GF Smith paper asked me a few questions about creating the world’s largest graffiti-style paper collage in Munich, Germany
GFS: How did you start doing graffiti?
DOES: I came into contact with graffiti when I was 14. From the age of eight I was at the academy for professional football and needed an outlet from the restraints of life as a professional soccer player. So I started to tag in the streets. For years I lived a double life that no one knew about. My creativity helped me to gain focus and stay positive. For example, when I played a bad game of football I always wanted to go back home and draw to get a positive feeling. It has also helped me get through injuries throughout my career.
In 1999 I got arrested with Sanne, who is now my wife, for painting an illegal piece. Since I played in the Dutch Eredivisie at that time, this could have seriously harmed my career so I decided to stop. It turned out I couldn´t live without it and started again, on a more professional level, continuing to look for my style. This took me about 10 years to find. You can see in my book how my style has evolved, starting from the very basics to more complex bits, colour studies, and material studies.
GFS: How was the transition from being a football player to being an artist?
DOES: It was actually quite smooth. After I stopped playing football due to a bad knee injury we moved to Sydney, Australia. There, I had my first solo exhibition. It was at that time that social media emerged so I started posting and people reacted. This led to new opportunities and eventually I got invitations to do projects worldwide.
GFS: How would you describe your artistic style?
DOES: It is always difficult to describe one´s own style. I do not like to limit myself; ultimately I’d like to express myself without boundaries. In general my work is still based on the letterform. It’s a mix of influences from old-school graffiti writers and my own research. By thoroughly studying the relations between letters, their composition and balance, I learned to understand them. My style is characterised by well-balanced colour schemes, clean lines and highly detailed elements. Gradually my work has evolved into 3D art, using different media like cement, fabric and paper.
GFS: How did you go from graffiti to making paper art?
DOES: It started during the first lockdown when schools were closed. The kids ran around the house while Sanne and I tried to work. I needed to give them something to do. Since we have a lot of paper in the house I suggested they make a collage or something. It looked like fun so I made one with them. When I posted it on Instagram people reacted really well. That was the start. Heavily inspired by the kids!
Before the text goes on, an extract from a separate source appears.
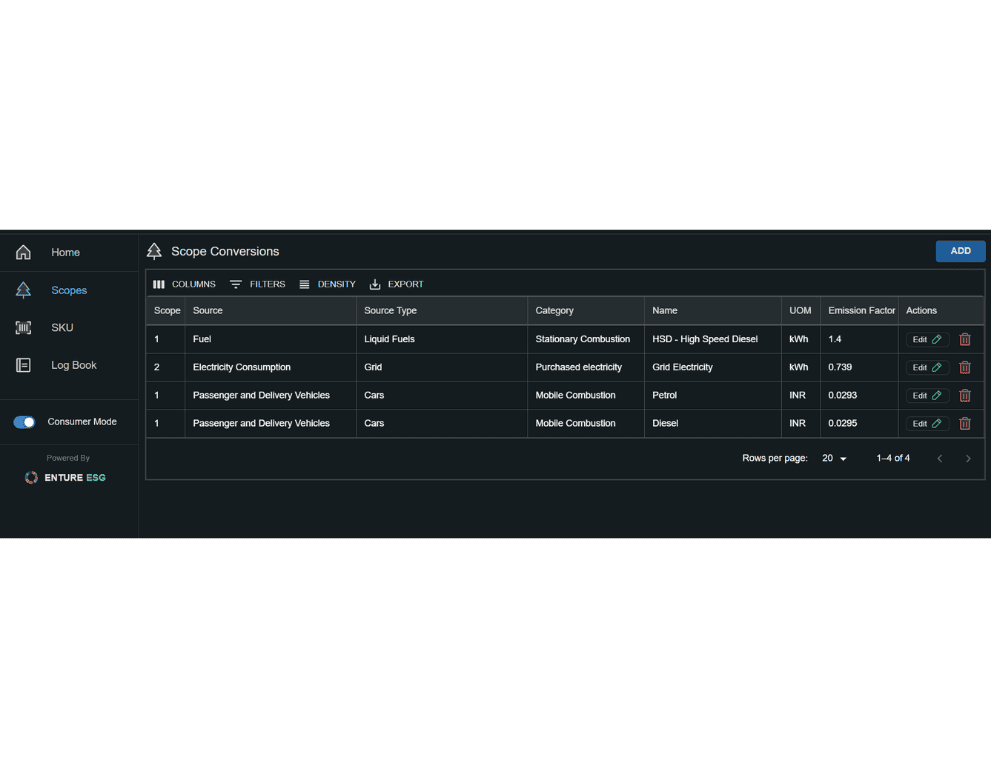The image size is (991, 768).
Task: Open the Columns selector
Action: (184, 284)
GFS: How was the installation for this project? Was it the first time you have done something of this scale?
DOES: It was super fun to do and yes, it was the first time of creating something at this scale. The key was that I prepared myself by creating the installation as a miniature version. Luckily this method proved to be solid enough to even deal with the initial setback of not being able to use a projector.
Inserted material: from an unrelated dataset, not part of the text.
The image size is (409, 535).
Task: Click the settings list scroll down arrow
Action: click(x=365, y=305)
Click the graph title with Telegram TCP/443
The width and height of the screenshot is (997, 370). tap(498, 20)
Watch the full project video on Youtube
GFS: How long did it take for you to build?
DOES: The whole project took seven days to assemble. It’s 4 x 4 metres, so it’s pretty big. Luckily I was assisted by Arik, who helped me with cutting the paper into the right shapes and sorting out the various materials.
GFS: How did you create the installation?
DOES: We started by cutting the shapes. Every shape you see is hand-cut on cutting boards on the ground. Once every shape was cut, we started applying the pieces onto the wall, layer over layer to create depth. Every new layer is stuck onto the layer underneath with a special type of glue.
GFS: Was this your first time using Colorplan?
DOES: Yes, it was the first time using Colorplan paper. The quality is top, and the variety of available paper structures and colours helped to create depth and make for a dynamic and bright work. I did have a few minor setbacks. On the last day, after having assembled the whole piece, the glue came off on a piece of paper affected by sunlight. Luckily I managed to fix it. I am not easily pleased with a result, perfectionist as I am. But with this piece, the result is better than I had hoped for.
GFS: What is your favourite thing about the Colorplan range?
DOES: I really liked the Purple in combination with Ebony. In general, the colours of Colorplan matched the papers from Gmund that I used. The bright colours worked nicely with the Colorplan palette. One thing you cannot see in the picture is that the clouds have an embossing. There is another part that has the Wire embossing, and they are all oriented horizontally. This level of detail really appeals to me.
GFS: What has been the reaction to your paper installation?
DOES: The response has been overwhelming and very positive. It makes me very happy that I can move forward and push the boundaries of graffiti in a way that still preserves my love for the letterform. The curator, Yasha Young, was also very happy with the result.
GFS: What are your creative plans for the future?
DOES: I am always looking for new adventures and challenges. I would like to make more of these paper installations. There are plenty of challenges with it, such as assembling even bigger pieces. It would also be really cool to optically take over a room. For example, when you step inside, something seems to be coming at you from the ceiling. We’ll see what the future has in store!